A parabolic trough concentrates incoming solar radiation onto a line running the length of the trough. A tube (receiver) carrying heat transfer fluid is placed along this line, absorbing concentrated solar radiation and heating the fluid inside. The trough tracks the sun about one axis (usually East-West or North-South). Because the surface area of the receiver tube is small compared to the trough capture area, temperatures up to 400oC can be reached without major heat loss.

 

A parabolic dish concentrates the incoming solar radiation to a point. An insulated cavity containing tubes or other heat transfer devices is placed at the focus point absorbing the concentrated radiation and transferring it to a gas that can reach 1000oC. Parabolic dishes track the sun about two axes.  Dish concentrators typically use Stirling engines which are attached to the receiver at the focus.

 

A central tower system consists of a large field of independently movable flat mirrors (heliostats) and a receiver located at the top of a tower.  Each of the heliostat moves about two axes, throughout the day, to track the sun. The receiver, typically a vertical bundle of tubes, is heated by the reflected sun rays, thereby heating the heat transfer fluid passing through the tubes to temperatures that can reach 1500oC.
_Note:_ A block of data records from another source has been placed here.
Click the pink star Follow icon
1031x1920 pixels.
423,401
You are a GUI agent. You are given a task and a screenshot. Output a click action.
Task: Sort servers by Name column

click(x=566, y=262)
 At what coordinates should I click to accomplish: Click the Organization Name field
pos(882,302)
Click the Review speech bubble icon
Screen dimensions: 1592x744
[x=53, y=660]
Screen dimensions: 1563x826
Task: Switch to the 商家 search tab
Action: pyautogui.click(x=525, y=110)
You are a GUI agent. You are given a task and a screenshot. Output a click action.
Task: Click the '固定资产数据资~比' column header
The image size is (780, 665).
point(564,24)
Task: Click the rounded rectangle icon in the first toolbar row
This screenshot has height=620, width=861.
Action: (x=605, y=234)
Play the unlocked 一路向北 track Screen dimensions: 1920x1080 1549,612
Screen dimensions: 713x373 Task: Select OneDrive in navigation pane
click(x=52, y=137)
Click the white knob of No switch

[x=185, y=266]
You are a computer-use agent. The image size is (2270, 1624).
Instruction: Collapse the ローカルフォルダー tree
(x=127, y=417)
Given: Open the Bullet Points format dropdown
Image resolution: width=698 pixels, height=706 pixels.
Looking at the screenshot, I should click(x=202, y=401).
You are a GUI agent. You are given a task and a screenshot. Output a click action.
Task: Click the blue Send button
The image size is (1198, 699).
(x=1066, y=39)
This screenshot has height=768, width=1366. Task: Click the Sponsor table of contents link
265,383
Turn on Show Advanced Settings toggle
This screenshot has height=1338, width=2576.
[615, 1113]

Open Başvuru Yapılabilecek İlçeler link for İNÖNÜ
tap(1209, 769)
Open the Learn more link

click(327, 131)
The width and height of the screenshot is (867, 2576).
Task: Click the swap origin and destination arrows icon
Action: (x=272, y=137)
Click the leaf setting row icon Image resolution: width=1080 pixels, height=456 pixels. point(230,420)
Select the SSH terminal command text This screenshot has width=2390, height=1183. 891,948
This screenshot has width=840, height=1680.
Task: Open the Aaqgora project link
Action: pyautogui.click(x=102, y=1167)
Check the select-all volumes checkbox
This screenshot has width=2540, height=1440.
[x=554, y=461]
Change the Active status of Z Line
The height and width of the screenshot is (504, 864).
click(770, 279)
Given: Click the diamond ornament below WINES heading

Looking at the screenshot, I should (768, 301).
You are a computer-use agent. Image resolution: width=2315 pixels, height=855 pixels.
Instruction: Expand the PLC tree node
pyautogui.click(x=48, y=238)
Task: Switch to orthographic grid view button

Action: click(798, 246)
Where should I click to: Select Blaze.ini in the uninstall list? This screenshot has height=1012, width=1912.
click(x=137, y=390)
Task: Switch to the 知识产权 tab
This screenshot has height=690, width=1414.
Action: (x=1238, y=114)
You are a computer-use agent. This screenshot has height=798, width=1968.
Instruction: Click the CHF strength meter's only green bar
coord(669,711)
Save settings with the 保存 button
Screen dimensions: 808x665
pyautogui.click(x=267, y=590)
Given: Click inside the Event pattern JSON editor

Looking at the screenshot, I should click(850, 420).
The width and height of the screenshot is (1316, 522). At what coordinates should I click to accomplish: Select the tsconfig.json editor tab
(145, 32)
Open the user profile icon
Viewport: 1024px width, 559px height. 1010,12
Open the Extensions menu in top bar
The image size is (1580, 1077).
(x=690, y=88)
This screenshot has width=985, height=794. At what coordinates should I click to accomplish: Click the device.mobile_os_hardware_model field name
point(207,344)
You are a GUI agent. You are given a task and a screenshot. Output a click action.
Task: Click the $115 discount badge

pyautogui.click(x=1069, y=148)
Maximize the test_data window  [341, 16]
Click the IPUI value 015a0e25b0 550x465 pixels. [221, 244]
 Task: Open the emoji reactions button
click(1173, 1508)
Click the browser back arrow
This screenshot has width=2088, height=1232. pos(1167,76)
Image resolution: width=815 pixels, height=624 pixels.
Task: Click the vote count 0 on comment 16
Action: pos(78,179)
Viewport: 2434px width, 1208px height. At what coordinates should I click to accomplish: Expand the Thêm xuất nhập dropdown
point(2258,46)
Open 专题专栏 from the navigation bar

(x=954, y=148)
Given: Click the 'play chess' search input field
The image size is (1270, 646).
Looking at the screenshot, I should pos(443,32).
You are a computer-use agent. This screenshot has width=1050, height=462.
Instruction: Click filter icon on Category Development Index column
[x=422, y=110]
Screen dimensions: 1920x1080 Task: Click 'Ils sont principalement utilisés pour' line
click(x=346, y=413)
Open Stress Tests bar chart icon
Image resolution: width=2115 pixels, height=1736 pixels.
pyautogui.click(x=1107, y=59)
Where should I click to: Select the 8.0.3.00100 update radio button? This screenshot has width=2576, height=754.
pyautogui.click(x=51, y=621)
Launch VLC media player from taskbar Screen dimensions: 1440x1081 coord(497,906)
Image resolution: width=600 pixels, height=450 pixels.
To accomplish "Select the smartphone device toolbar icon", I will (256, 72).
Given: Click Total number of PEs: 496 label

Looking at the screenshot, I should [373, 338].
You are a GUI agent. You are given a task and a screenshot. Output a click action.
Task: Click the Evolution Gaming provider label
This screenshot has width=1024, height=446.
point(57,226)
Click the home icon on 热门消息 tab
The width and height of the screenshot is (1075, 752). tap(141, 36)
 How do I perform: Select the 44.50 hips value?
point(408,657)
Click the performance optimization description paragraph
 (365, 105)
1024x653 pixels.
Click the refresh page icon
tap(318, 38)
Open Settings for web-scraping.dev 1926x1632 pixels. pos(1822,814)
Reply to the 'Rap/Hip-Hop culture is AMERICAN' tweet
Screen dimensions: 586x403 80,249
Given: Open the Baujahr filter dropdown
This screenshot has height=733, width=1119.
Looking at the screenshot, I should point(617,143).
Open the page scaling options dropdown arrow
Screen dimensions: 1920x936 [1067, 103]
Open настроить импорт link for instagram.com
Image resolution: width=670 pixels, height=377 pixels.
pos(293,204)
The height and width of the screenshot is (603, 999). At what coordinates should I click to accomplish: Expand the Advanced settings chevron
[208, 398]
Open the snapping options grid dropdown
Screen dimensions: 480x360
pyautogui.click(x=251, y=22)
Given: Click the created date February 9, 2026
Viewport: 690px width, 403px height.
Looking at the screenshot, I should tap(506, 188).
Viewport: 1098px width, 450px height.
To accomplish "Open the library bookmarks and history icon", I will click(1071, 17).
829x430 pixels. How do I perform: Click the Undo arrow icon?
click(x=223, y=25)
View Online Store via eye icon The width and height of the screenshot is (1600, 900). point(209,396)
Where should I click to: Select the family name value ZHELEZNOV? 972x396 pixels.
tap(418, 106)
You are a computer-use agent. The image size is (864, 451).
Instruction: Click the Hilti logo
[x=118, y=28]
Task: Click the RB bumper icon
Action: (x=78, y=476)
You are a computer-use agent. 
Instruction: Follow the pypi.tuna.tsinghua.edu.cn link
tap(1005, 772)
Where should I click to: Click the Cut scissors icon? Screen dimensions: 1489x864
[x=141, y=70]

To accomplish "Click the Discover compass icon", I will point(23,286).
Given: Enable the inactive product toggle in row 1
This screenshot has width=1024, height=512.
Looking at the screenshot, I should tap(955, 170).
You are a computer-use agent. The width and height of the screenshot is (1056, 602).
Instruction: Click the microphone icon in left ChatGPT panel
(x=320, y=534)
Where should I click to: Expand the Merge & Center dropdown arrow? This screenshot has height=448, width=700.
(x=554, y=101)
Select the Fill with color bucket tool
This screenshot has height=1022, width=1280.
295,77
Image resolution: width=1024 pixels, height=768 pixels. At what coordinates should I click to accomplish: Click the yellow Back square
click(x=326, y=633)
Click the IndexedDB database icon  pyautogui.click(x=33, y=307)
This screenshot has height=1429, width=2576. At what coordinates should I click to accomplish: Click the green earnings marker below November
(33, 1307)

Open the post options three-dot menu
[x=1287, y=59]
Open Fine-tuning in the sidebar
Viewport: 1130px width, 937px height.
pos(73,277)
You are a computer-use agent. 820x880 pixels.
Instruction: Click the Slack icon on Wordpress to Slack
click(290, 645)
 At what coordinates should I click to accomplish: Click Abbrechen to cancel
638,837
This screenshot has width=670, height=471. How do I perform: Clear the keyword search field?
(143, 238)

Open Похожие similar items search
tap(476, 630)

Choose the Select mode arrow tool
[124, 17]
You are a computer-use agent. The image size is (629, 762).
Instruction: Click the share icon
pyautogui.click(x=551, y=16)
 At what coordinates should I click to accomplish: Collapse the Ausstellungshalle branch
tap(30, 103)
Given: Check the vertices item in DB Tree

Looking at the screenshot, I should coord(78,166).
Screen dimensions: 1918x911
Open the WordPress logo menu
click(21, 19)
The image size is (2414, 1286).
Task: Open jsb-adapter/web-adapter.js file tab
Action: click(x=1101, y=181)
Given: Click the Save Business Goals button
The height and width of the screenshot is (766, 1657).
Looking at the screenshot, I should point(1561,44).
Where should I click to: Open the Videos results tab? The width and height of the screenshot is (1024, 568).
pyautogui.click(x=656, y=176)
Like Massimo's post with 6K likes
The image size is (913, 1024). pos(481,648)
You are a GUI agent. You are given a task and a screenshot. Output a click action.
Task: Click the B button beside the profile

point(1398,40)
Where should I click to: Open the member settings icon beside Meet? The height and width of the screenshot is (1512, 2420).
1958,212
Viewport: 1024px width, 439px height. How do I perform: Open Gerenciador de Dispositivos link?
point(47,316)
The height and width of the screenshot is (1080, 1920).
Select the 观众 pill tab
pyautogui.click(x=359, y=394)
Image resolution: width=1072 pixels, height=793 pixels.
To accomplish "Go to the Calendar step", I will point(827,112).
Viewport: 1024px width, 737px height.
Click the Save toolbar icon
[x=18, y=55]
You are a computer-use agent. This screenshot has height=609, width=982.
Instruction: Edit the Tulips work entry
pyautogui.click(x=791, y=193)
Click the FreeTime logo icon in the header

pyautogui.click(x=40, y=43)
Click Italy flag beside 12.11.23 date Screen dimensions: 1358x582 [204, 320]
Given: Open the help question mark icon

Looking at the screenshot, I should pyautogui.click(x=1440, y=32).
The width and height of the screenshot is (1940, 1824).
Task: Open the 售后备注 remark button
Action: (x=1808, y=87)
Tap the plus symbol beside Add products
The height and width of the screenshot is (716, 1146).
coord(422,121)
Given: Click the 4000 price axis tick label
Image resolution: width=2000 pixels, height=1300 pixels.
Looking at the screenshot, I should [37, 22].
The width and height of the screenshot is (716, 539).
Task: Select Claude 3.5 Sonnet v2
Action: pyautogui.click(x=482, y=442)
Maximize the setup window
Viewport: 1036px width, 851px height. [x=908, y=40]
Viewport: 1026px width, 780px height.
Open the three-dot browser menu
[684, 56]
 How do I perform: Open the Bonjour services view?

A Linear Fresnel Reflector uses a series of long, narrow, shallow-curvature (or even flat) mirrors to focus light onto one or more linear receivers positioned above the mirrors.  The purpose of thiis approach is to offer lower overall costs by sharing a receiver between several mirrors, while still using the simple line-focus geometry with one axis of tracking. When suitable aiming strategies are used, mirrors aim at different receivers at different times of day.  This can allow a denser packing of mirrors on available land area.

 

Photovoltaics

Photovoltaic energy is the conversion of sunlight into electricity through a photovoltaic (PVs) cell, commonly called a solar cell. The PV cells are typically made from Silicon alloys.  Photovoltaic collectors contain an array of individual photovoltaic cells, connected in a series/parallel circuit, and encapsulated within a sandwich structure with the front surface being glass. Solar energy falls directly upon the photovoltaic cell front surface and produces a small direct current voltage, providing electrical energy to a load.

Concentrating Photovoltaics (CPV)
CPV uses lenses and reflectors to concentrate sunlight onto photovoltaic cells, allowing for a decrease in cell size. The main idea is to use very little of the expensive semi-conducting PV material while collecting as much sunlight as possible.

One of the main obstacles with CPV is that the solar cells became very inefficient when exposed to concentrated sunlight. Leveraging its extensive semiconductor and thermal packaging technology, Stalix has come up with solutions that successfully focuses the sun and still maintains highly efficient solar cell output.